The Reserve Bank of India (RBI) has also proposed that asset-liability mismatches at NBFCs not go beyond 20% of the outflows. The regulator has further suggested that NBFCs publicly disclose their funding concentration by way of both instruments and counterparties.
The Liquidity Coverage Ratio (LCR) rule for NBFCs begins April 2020, and thresholds must be implemented in stages by March 2024, the central bank has proposed.
“All deposit-taking NBFCs, irrespective of their asset sizes, shall maintain a liquidity buffer in terms of a liquidity coverage ratio, which will promote resilience of NBFCs to potential liquidity disruptions by ensuring that they have sufficient high-quality liquid asset (HQLA) to survive any acute liquidity stress scenario lasting 30 days,” said the draft rules posted on the RBI’s website.
Risk Mitigation Policies
These rules have been prescribed for all NBFCs with assets of more than Rs 5,000 crore. The boards of these NBFCs have to ensure that they put in place comprehensive risk mitigation policies, the RBI said.
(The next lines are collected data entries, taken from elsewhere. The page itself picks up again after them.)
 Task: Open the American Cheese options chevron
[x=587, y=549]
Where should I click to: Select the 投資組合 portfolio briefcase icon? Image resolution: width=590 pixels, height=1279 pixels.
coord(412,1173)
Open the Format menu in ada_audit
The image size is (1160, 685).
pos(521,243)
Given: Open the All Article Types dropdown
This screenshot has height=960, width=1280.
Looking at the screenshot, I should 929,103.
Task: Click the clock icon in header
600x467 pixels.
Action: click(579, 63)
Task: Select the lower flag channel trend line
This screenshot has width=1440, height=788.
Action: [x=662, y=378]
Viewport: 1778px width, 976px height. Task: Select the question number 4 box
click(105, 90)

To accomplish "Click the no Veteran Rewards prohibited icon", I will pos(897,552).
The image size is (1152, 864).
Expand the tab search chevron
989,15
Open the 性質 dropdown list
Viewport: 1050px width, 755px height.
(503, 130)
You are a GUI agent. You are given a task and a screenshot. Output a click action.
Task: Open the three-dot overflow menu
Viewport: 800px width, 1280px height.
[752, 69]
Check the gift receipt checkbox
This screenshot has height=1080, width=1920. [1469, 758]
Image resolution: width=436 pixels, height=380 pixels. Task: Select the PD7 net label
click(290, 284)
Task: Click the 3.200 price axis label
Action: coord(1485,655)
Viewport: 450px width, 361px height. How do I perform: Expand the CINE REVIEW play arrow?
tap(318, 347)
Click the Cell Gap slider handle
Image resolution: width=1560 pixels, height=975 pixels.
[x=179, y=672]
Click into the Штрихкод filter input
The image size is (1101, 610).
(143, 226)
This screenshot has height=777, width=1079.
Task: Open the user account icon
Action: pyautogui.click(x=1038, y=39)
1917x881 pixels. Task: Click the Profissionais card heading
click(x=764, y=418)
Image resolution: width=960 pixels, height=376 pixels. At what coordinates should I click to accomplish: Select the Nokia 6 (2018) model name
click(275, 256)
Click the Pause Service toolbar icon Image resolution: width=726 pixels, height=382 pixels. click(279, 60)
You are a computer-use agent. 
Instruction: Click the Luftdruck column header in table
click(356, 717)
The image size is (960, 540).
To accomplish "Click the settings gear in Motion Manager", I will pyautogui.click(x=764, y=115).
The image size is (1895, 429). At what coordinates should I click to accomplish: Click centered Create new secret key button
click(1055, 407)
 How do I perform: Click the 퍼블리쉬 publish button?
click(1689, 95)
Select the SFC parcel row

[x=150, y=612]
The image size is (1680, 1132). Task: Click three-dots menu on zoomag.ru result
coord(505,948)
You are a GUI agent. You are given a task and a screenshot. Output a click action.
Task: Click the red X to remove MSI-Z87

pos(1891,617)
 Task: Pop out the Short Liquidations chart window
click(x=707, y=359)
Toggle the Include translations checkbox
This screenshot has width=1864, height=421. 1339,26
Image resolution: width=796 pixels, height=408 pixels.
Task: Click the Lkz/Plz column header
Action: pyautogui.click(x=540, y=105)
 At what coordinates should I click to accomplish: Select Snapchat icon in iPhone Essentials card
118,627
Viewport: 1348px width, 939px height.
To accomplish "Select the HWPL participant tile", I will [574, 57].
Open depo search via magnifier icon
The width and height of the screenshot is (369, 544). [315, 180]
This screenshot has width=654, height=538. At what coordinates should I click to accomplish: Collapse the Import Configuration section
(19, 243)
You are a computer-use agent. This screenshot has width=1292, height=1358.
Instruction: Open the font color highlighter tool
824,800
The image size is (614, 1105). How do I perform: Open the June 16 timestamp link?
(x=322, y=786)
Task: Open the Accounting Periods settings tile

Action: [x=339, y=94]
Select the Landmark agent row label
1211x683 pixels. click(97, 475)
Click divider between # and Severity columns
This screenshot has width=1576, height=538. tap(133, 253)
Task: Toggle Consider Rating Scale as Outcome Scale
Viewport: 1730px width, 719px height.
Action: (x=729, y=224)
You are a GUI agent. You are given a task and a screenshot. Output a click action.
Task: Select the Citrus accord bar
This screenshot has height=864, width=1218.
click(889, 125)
The regulator’s proposals follow disruptions and a protracted credit squeeze in the financial markets since September after InfrastructureNSE 5.99 % Leasing & Financial Services (IL&FS) and some of its operating units defaulted on repayment commitments. Many NBFCs were exposed to serious asset-liability mismatches, leading to pronounced declines in these stocks.
“The stock of HQLA to be maintained by the NBFCs shall be a minimum of 100% of total net cash outflows over the next 30 calendar days,” the RBI said.
HQLA could include cash and government bonds without haircut and with graded haircut from 15-50% of securities belonging to state-run companies and other sovereign-backed paper.
“The liquidity management guidelines are clearly intended to ensure a strong liquidity management culture among large NBFCs,” said Nachiket Naik, head, corporate lending, Kirloskar Finance. “A lot of the means elaborated in the guidelines to monitor ALM are akin to those prescribed for banks and demonstrate the RBI’s intent to harmonise governance and supervision standards between banks and large NBFCs.”
The RBI has suggested that NBFC boards must monitor off balance sheet items as well.
“The management of liquidity risks relating to certain off balance sheet exposures on account of special purpose vehicles, financial derivatives, and guarantees and commitments may be given particular importance due to the difficulties that many NBFCs have in assessing the related liquidity risks that could materialise in times of stress,” the draft rules said.
Yet another mandate is to diversify the source of funds so that over-reliance on one stream doesn’t choke the system.
“There should not be over-reliance on a single source of funding,” according to the draft rules. “Funding strategy should also take into account the qualitative dimension of the concentrated behaviour of deposit withdrawal (for deposit-taking companies) in typical market conditions and over-reliance on other funding sources arising out of the unique business model.”